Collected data
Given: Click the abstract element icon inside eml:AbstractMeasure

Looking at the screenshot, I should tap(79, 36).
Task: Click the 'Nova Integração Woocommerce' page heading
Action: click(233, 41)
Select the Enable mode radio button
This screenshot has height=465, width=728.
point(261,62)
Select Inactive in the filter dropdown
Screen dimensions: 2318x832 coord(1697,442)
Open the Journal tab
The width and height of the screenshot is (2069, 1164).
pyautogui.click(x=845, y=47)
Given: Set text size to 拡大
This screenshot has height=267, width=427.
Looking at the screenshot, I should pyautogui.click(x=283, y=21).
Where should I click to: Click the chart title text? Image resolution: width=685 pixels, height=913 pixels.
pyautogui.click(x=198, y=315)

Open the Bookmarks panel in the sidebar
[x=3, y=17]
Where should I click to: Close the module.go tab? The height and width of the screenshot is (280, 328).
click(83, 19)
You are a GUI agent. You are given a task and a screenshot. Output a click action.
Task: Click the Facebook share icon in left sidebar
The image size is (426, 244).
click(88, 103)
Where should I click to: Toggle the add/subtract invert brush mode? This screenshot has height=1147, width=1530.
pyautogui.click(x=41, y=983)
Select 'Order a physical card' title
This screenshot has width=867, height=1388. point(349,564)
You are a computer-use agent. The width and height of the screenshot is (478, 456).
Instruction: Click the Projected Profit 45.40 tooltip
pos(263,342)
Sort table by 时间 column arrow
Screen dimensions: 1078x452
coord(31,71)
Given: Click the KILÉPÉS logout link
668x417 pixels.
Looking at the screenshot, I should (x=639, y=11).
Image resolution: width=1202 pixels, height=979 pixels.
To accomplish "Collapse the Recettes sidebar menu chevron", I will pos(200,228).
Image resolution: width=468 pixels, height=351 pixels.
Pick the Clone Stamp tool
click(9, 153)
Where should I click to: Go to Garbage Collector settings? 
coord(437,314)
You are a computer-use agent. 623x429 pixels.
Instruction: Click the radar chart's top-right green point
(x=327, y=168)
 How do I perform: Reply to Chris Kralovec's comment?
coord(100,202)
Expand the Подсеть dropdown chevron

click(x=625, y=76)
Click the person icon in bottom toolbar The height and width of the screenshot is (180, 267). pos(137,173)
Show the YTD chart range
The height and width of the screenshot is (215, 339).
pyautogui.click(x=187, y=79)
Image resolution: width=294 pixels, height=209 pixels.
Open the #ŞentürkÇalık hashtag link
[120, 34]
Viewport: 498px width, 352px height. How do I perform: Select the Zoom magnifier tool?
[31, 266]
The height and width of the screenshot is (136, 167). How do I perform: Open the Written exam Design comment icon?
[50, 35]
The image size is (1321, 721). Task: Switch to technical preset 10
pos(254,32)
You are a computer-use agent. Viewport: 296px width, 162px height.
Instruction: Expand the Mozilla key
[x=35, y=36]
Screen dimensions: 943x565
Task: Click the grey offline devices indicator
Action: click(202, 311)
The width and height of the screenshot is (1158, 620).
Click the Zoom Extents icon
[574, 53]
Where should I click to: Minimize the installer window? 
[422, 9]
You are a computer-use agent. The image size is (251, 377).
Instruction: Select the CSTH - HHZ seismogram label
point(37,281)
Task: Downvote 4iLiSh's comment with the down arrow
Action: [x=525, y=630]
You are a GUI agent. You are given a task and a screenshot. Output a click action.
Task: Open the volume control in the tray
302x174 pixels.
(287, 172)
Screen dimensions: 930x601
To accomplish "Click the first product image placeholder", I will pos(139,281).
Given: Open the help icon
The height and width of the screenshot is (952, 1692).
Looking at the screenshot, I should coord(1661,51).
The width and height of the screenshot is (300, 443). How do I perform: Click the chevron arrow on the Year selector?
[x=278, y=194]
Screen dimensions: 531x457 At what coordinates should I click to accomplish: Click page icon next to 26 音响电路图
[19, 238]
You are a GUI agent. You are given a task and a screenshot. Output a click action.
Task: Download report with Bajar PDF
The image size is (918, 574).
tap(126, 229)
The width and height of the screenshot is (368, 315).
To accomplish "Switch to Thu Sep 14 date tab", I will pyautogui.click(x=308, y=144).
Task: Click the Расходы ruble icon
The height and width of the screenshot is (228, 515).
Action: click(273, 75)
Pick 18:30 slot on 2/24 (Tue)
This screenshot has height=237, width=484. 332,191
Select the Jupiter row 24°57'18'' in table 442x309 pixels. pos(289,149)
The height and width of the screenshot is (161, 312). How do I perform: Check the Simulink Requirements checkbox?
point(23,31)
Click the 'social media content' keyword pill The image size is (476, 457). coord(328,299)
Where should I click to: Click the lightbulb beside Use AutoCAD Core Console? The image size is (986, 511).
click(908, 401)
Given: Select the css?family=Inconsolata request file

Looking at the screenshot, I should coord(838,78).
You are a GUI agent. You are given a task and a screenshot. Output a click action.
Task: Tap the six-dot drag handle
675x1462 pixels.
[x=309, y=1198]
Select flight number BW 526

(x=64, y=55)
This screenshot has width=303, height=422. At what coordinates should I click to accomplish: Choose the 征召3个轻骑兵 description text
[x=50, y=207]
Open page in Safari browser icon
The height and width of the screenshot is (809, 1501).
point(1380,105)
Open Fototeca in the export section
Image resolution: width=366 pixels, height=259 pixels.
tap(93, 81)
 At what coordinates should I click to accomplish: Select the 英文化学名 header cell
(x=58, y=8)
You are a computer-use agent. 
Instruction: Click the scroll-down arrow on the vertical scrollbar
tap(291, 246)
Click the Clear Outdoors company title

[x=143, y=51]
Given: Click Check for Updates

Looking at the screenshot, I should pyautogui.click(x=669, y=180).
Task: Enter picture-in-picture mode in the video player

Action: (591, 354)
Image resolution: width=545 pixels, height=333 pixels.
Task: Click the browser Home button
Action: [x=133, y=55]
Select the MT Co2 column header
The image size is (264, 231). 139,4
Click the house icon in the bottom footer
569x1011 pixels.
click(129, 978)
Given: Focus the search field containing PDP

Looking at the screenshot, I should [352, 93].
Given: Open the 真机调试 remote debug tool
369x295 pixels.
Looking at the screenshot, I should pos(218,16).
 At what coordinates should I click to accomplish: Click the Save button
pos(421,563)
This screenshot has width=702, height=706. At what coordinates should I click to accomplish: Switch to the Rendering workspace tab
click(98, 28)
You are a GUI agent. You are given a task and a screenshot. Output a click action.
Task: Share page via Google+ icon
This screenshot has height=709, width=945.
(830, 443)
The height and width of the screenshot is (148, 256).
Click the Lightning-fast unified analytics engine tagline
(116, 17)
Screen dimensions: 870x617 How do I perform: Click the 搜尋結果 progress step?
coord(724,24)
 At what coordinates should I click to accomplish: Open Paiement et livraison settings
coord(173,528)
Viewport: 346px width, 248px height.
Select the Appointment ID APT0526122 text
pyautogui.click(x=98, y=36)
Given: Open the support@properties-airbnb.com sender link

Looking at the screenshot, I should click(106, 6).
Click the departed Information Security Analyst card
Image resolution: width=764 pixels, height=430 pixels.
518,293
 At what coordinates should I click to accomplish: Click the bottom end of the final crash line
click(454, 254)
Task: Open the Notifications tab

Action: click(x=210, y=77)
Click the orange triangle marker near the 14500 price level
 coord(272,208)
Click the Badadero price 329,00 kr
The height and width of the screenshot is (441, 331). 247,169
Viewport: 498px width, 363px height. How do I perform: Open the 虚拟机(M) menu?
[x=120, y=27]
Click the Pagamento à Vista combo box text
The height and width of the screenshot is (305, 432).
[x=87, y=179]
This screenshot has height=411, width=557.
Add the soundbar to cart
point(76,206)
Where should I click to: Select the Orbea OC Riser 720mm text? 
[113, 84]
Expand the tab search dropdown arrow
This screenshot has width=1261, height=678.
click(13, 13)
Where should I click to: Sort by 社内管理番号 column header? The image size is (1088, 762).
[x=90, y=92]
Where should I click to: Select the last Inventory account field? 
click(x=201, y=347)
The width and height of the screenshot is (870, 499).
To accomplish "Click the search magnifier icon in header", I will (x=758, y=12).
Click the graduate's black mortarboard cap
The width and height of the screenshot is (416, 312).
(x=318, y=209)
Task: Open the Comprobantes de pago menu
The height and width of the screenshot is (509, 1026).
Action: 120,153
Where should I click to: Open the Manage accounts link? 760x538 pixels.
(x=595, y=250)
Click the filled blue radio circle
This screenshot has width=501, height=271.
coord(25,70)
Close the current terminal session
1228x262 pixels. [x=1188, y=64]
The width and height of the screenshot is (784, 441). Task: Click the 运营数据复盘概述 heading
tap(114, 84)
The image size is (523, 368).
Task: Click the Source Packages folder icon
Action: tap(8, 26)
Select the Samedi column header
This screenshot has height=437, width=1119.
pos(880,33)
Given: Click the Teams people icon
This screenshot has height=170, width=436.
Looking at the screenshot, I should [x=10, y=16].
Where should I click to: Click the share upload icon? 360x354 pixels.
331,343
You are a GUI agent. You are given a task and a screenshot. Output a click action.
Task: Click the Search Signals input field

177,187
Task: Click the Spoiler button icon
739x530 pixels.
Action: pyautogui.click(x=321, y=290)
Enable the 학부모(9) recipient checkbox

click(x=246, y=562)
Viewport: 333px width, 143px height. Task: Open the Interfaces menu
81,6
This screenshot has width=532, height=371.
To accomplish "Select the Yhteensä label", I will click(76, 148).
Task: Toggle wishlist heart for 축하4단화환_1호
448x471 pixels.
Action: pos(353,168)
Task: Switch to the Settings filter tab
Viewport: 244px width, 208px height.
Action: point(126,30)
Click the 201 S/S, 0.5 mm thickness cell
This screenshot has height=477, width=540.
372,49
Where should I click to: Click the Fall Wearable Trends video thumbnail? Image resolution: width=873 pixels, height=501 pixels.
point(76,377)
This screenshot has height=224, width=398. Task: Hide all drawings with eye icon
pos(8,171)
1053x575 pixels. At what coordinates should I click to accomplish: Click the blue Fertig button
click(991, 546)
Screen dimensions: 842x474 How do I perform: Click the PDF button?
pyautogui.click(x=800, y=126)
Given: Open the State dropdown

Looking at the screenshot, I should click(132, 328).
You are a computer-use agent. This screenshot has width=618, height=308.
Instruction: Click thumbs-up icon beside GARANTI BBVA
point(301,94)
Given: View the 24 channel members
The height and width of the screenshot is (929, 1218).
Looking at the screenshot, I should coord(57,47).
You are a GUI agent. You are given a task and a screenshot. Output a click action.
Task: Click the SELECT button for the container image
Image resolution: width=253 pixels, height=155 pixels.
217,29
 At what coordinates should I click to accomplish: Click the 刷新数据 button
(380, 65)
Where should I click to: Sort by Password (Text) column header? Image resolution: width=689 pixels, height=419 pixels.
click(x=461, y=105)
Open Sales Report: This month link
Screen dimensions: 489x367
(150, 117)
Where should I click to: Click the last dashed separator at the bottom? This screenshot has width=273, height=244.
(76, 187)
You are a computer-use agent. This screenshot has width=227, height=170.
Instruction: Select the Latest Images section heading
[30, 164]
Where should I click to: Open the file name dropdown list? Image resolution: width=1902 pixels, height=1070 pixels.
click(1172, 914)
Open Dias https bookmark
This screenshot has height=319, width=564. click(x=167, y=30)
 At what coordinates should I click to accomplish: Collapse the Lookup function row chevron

### TASK
Of the records above, copy each line that includes "Collapse".

### ANSWER FOR THE TASK
To accomplish "Collapse the Recettes sidebar menu chevron", I will pos(200,228).
 At what coordinates should I click to accomplish: Collapse the Lookup function row chevron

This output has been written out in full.